Şehrin ünlü bölgesi Montmartre’de yer alıyor. Bazilikanın tüm çevresi merdivenlerle dolu. Özellikle şehri yürüyerek gezme taraftarı olanlardansanız, bol bol merdiven çıkmak için bacaklarınızı çalıştırsanız çok iyi olur 
İçi o kadar büyüleyici ki! Kocaman bir yapı, tavanı uçsuz bucaksız.. Heykeller dokunsan hareket edecek, konuşsan cevap verecek sanki! Bir köşede, Sacré-Cœur Bazilikasının minyatürü yapılmış, cam çerçeve içinde sergileniyor. Öyle incelikli yapılmış ki, merdivenlerde oturan insanları bile unutmamışlar!
Girişte 2€ karşılığında size altın paralar veren bir makine var. Oradan hatıra olsun diye bazilikaya ait bir altın para almanızı tavsiye ederim. Gittiğiniz çoğu yerde o makinelere rastlayacaksınız ve Paris dönüşünde ilginç bir koleksiyona sahip olacaksınız..
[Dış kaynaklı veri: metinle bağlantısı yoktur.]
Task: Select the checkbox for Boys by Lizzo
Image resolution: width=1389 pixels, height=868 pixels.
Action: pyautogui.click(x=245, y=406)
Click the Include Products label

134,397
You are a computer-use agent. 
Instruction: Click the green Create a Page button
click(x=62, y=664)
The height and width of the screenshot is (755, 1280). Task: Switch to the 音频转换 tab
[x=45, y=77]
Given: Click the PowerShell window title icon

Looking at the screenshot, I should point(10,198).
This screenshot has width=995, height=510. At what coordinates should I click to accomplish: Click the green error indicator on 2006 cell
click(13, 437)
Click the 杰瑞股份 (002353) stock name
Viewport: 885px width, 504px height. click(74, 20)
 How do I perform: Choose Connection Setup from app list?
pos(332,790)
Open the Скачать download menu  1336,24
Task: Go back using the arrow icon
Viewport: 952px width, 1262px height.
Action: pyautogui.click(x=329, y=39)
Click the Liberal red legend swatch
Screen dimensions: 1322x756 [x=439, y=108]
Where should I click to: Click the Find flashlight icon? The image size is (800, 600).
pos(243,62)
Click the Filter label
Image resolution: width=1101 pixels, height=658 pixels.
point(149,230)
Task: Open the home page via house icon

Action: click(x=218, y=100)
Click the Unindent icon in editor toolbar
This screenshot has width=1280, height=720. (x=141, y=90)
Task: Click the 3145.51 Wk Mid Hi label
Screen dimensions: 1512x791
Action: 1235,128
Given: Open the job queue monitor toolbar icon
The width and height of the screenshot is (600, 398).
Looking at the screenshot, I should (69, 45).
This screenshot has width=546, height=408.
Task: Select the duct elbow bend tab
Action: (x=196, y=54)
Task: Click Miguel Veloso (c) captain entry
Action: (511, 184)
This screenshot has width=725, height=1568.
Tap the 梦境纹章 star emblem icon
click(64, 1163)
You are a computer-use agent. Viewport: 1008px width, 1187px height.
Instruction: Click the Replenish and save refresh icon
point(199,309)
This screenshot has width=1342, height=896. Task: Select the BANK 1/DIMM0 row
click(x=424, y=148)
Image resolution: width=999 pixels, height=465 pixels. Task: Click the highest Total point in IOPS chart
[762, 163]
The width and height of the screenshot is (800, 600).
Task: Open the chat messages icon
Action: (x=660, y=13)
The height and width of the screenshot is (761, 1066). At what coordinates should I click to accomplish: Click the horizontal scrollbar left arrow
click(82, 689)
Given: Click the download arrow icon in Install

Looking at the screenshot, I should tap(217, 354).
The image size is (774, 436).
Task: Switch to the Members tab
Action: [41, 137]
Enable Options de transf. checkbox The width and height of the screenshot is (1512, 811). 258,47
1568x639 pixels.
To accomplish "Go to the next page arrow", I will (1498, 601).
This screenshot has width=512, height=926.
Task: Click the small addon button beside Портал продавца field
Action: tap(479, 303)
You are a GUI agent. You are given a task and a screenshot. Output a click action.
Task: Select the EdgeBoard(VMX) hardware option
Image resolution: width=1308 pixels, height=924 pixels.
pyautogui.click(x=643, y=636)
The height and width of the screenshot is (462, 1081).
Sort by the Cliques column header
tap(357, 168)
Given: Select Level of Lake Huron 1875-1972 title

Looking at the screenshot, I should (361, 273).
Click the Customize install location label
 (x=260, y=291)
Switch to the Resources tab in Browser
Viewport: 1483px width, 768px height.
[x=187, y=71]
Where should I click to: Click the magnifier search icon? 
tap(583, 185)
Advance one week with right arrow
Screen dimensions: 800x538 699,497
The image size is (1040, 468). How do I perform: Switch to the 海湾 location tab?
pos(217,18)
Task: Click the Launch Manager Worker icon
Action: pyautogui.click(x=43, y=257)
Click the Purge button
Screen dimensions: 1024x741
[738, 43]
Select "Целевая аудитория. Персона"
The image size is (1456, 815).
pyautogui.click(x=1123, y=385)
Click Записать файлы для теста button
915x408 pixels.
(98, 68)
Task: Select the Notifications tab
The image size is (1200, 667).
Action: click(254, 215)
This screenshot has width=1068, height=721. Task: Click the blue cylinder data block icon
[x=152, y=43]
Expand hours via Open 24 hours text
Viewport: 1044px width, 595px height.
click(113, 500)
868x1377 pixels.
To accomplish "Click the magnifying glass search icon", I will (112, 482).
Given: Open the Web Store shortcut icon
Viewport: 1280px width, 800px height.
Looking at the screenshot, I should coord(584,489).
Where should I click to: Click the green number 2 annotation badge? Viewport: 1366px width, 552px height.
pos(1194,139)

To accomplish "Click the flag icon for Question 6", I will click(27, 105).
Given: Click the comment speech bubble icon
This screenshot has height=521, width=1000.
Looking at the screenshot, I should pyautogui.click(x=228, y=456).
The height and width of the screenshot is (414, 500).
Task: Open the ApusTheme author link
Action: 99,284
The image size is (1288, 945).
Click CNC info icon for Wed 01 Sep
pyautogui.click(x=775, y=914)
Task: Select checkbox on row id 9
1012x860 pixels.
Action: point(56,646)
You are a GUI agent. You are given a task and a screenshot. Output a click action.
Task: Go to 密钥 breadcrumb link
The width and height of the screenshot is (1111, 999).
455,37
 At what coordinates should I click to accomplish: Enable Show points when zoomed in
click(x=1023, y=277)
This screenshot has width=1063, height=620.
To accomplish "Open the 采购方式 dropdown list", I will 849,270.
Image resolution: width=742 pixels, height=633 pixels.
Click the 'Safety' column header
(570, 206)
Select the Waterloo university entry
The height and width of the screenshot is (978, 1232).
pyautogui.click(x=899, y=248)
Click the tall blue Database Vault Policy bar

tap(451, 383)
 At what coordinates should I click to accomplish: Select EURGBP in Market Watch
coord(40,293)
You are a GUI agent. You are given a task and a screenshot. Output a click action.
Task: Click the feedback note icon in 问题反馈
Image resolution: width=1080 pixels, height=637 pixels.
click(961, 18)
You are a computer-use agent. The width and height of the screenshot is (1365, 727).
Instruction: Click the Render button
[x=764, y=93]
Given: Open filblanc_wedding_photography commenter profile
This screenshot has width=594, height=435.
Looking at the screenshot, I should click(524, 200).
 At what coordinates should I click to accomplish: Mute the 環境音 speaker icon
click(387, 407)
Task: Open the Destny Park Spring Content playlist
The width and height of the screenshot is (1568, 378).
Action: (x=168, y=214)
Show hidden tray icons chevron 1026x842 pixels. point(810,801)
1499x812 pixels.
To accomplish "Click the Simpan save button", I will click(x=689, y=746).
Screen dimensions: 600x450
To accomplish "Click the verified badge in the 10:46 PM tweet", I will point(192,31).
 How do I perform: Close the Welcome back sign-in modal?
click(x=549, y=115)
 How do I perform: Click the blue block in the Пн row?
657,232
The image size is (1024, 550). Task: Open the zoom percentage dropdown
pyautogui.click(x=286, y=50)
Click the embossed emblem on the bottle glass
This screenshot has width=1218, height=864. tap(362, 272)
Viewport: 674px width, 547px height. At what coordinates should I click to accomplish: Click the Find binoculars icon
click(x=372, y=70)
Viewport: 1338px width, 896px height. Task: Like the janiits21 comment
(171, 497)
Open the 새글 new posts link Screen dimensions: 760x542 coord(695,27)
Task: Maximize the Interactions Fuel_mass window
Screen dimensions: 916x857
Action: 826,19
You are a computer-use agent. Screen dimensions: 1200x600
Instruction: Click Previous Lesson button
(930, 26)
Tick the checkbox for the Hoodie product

 Önünde durup etrafa bakmak insana müthiş duygular uyandırıyor. Kilisenin bulunduğu noktadan Paris manzarası çok güzel. Ayrıca beyaz travertenli kilise, şehrin birçok noktasından görülebiliyor. Kiliseden çok uzaklaştığında bile başını çevirip baktığında, "vay be, ben oradaydım!" diyor insan. Dilerseniz ufak bir ücret karşılığında, kilisenin kubbesine çıkarak manzarayı buradan da seyredebiliyorsunuz. (Tabii bunun için de ayrıca 300 basamak çıkmayı göze  almak gerekiyor.) Üstelik tepede yer alan kilisenin bu noktası yükseklik bakımından Eyfel Kulesi’nden sonra şehirdeki en yüksek 2. yeriymiş, öyle dediler 
Kiliseden çıktıktan sonra merdivenlerden inerken bir cümbüşünün içinde buluyor insan kendini. Öyle kalabalık ki merdivenler.. Bu merdivenlerde oturup, sokak sanatçılarının harika müziklerini dinleyerek kulaklarınıza bayram ettirebilir, bol bol fotoğraf çekebilir, aşağıdaki parkı, köşedeki dönme dolapların dönüşünü ve bir çok farklı ülkeden gelmiş insanı gözlemleyebilirsiniz...

Yorumlar

Bu blogdaki popüler yayınlar

Boşa geçecek bir ömür sorunsalı.

Aşk beklemektir..

Ah bu hassas kalpler..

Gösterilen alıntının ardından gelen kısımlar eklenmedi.